> _EXERCISE GOAL_: Print, exactly as written, the line containing "The width and height of the screenshot is (1456, 819). At" and every line after it, ending with the final line of the data below.

=== Begin Enclosure ===

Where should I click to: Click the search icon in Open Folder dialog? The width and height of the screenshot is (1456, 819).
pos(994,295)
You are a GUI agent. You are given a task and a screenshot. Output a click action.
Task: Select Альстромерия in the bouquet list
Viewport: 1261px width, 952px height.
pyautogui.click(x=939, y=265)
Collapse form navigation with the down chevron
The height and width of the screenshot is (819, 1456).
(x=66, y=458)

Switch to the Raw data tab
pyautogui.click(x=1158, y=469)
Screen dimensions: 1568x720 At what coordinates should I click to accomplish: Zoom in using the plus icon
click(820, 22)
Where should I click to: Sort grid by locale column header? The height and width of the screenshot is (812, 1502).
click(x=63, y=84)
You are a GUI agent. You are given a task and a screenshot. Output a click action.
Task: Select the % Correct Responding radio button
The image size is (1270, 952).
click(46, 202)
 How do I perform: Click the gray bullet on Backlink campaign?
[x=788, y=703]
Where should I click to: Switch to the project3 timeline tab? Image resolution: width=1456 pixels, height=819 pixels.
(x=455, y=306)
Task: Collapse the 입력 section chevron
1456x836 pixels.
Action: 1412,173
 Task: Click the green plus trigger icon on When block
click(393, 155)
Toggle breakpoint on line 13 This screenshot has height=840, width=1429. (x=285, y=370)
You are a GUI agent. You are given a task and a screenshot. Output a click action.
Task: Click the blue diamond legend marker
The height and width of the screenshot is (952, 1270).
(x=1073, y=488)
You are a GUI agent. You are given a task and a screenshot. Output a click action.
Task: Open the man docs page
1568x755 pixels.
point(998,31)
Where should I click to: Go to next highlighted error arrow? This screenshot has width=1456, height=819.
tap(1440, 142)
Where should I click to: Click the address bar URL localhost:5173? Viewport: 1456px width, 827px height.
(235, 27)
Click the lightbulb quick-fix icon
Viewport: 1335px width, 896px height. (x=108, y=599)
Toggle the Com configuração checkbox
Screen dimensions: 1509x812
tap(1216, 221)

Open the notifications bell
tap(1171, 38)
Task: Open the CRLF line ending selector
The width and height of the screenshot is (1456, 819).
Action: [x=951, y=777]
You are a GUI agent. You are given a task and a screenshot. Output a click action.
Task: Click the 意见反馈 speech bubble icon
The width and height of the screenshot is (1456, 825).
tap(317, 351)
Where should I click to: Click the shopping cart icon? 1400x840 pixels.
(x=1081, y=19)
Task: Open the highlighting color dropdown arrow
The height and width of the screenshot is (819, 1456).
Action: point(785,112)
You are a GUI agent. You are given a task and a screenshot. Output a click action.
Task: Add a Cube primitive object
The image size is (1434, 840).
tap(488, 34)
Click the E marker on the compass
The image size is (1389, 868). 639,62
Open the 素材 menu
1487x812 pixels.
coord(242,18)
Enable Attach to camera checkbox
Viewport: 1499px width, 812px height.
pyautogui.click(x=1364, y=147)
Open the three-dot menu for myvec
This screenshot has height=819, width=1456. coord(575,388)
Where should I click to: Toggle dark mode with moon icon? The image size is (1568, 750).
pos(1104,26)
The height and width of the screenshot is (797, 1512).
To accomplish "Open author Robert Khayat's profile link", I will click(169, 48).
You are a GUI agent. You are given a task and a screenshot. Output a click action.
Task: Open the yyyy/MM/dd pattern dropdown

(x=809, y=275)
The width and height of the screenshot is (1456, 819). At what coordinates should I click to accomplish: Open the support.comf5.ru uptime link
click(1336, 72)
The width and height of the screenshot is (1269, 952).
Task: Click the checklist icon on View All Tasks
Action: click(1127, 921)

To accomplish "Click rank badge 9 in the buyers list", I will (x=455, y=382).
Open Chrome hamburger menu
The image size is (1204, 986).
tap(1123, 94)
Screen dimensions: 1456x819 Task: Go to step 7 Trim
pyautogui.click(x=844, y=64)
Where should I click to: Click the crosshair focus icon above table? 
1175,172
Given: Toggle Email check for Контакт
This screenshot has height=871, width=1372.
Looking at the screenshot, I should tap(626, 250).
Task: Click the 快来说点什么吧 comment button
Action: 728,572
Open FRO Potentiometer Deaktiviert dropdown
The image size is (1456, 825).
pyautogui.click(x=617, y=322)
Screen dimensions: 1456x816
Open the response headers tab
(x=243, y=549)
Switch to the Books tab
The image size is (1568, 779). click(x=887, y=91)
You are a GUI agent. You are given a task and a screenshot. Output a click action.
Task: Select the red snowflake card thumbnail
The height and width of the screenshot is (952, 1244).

=== End Enclosure ===

> _TASK ANSWER_:
The width and height of the screenshot is (1456, 819). At what coordinates should I click to accomplish: Open the support.comf5.ru uptime link
click(1336, 72)
The width and height of the screenshot is (1269, 952).
Task: Click the checklist icon on View All Tasks
Action: click(1127, 921)

To accomplish "Click rank badge 9 in the buyers list", I will (x=455, y=382).
Open Chrome hamburger menu
The image size is (1204, 986).
tap(1123, 94)
Screen dimensions: 1456x819 Task: Go to step 7 Trim
pyautogui.click(x=844, y=64)
Where should I click to: Click the crosshair focus icon above table? 
1175,172
Given: Toggle Email check for Контакт
This screenshot has height=871, width=1372.
Looking at the screenshot, I should tap(626, 250).
Task: Click the 快来说点什么吧 comment button
Action: 728,572
Open FRO Potentiometer Deaktiviert dropdown
The image size is (1456, 825).
pyautogui.click(x=617, y=322)
Screen dimensions: 1456x816
Open the response headers tab
(x=243, y=549)
Switch to the Books tab
The image size is (1568, 779). click(x=887, y=91)
You are a GUI agent. You are given a task and a screenshot. Output a click action.
Task: Select the red snowflake card thumbnail
The height and width of the screenshot is (952, 1244).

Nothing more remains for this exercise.